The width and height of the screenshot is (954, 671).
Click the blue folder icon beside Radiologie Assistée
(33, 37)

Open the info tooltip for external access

****

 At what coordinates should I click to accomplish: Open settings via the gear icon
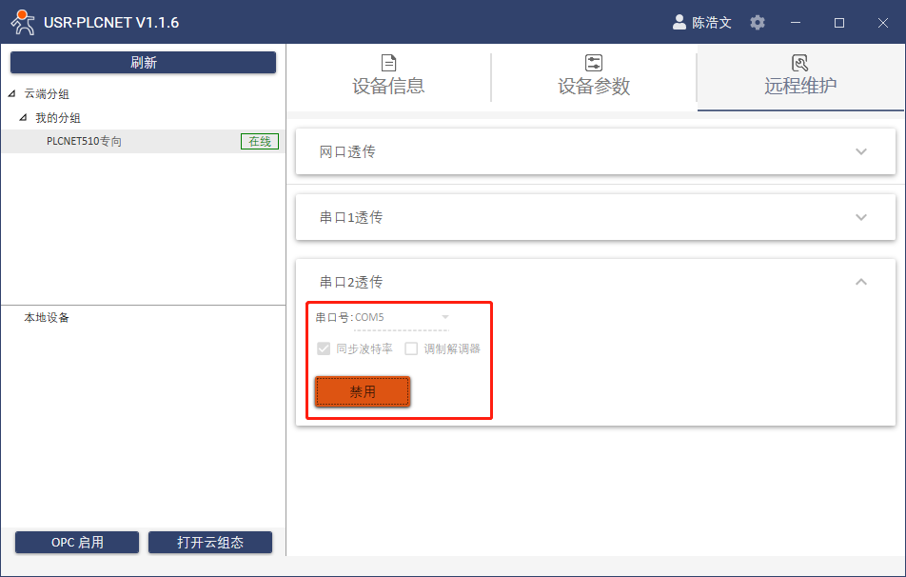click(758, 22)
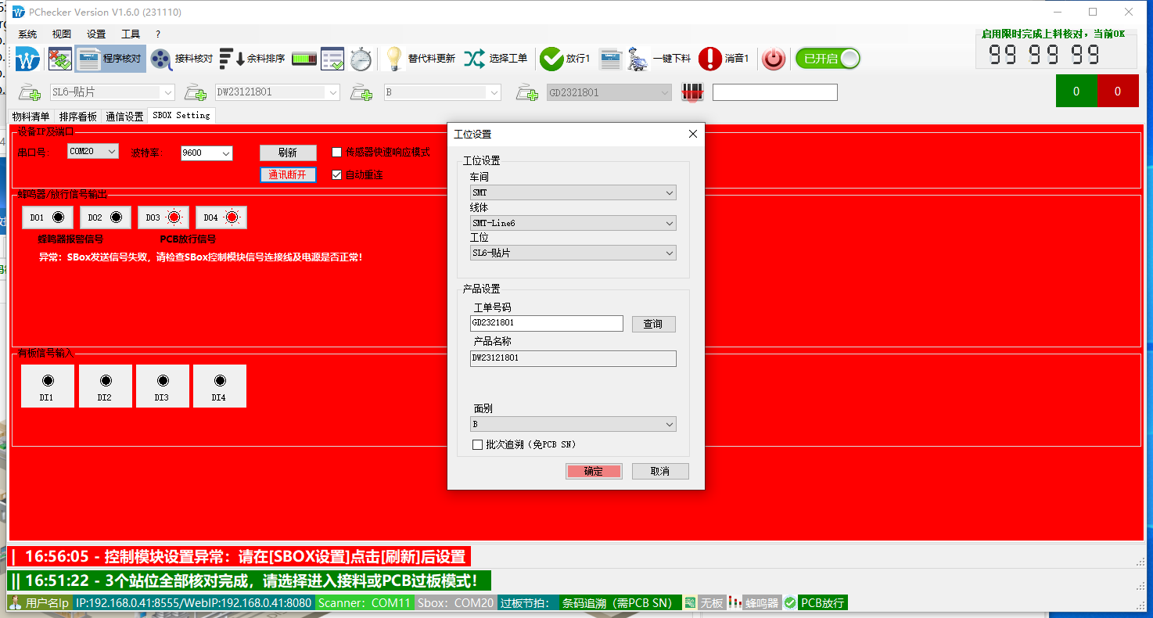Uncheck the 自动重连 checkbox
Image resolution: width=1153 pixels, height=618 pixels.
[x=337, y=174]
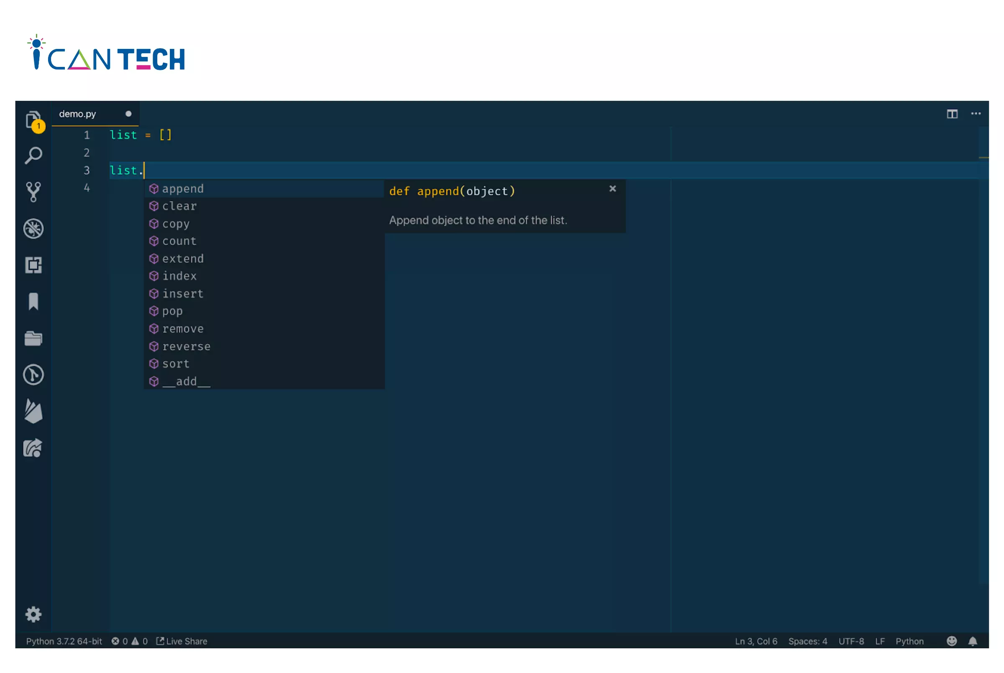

****

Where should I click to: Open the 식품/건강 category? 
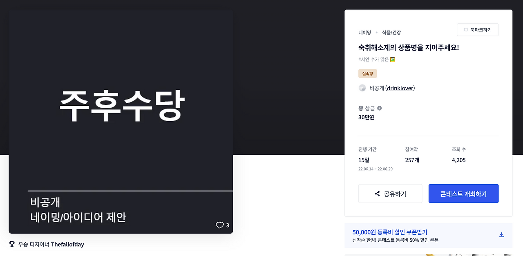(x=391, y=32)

****

### [Exercise description]
From the records above, copy out the line with "The width and", the line with "Open the info tooltip for external access", and every line between them, word for word.

### [Output for this task]
The width and height of the screenshot is (954, 671).
Click the blue folder icon beside Radiologie Assistée
(33, 37)

Open the info tooltip for external access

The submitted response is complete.